INSTRUCTIONS FOR THE TASK
Nothing but the text of the records should come back; copy it exactly and leave the pictures out.

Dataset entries
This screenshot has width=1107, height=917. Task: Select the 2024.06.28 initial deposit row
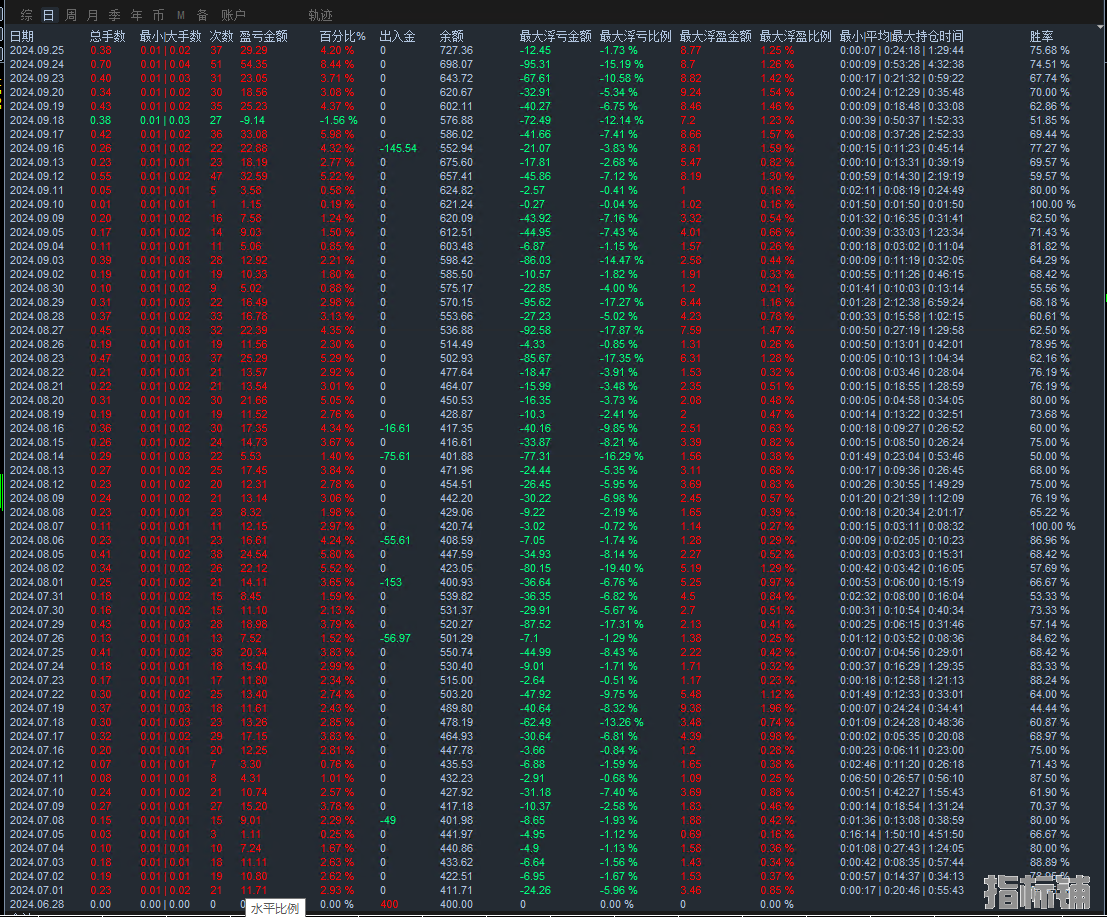(x=36, y=904)
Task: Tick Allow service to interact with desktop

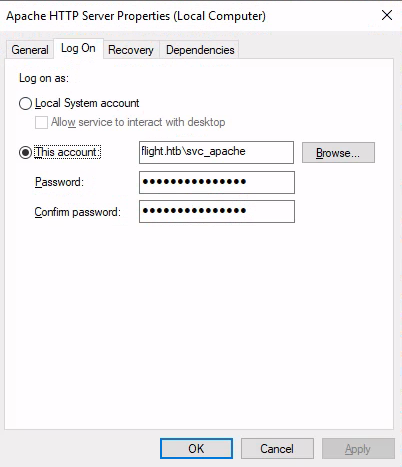Action: point(41,122)
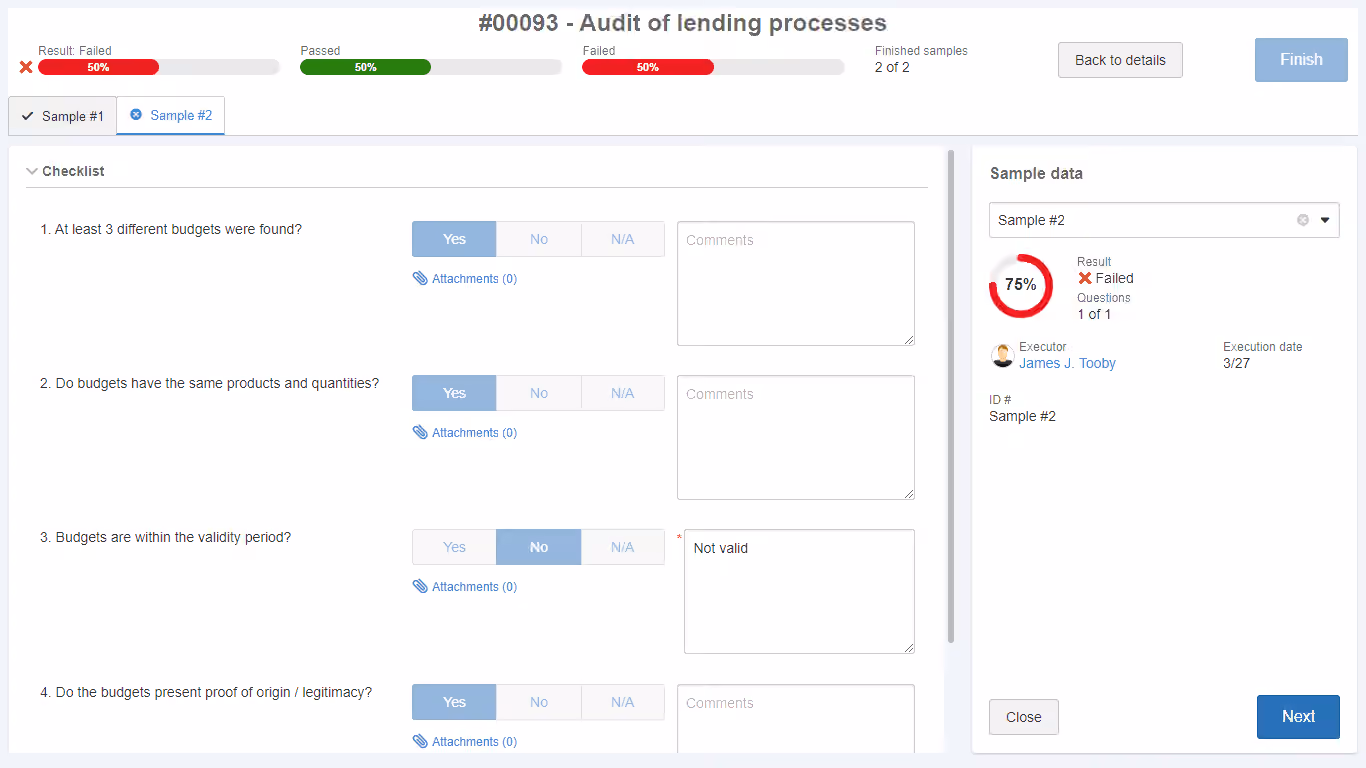Open the Sample #2 dropdown arrow
Image resolution: width=1366 pixels, height=768 pixels.
[x=1325, y=220]
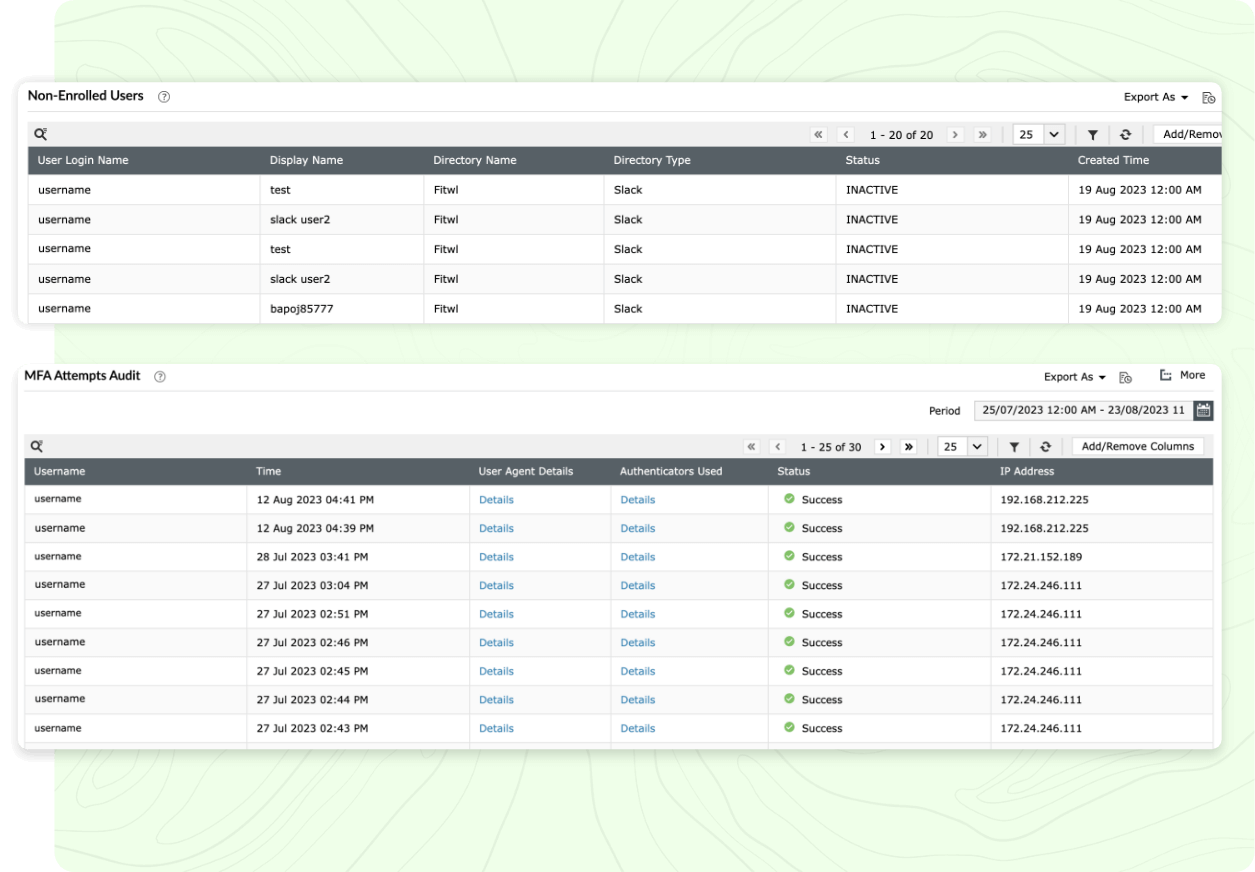Expand Export As dropdown in MFA Attempts Audit

1075,377

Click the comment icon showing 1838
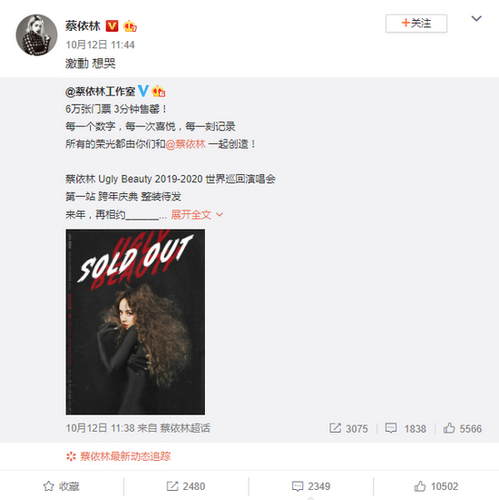coord(391,428)
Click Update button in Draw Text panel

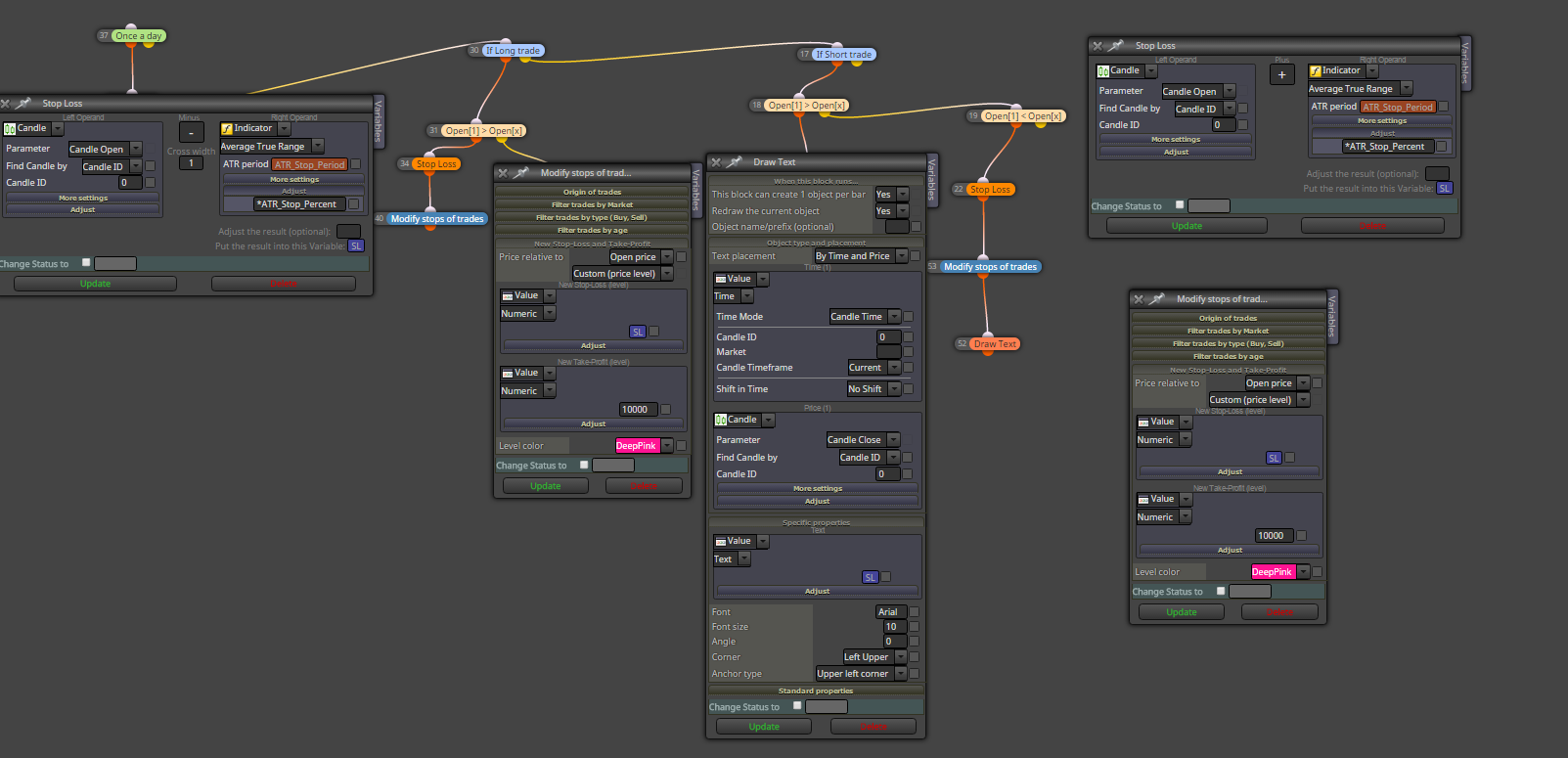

RESPONSE AREA
This screenshot has width=1107, height=917. Task: Select the 2024.06.28 initial deposit row
(x=36, y=904)
Task: Tick Allow service to interact with desktop

Action: point(41,122)
Open the Sample #2 dropdown arrow
Image resolution: width=1366 pixels, height=768 pixels.
[x=1325, y=220]
Expand Export As dropdown in MFA Attempts Audit

1075,377

Click the comment icon showing 1838
coord(391,428)
Click Update button in Draw Text panel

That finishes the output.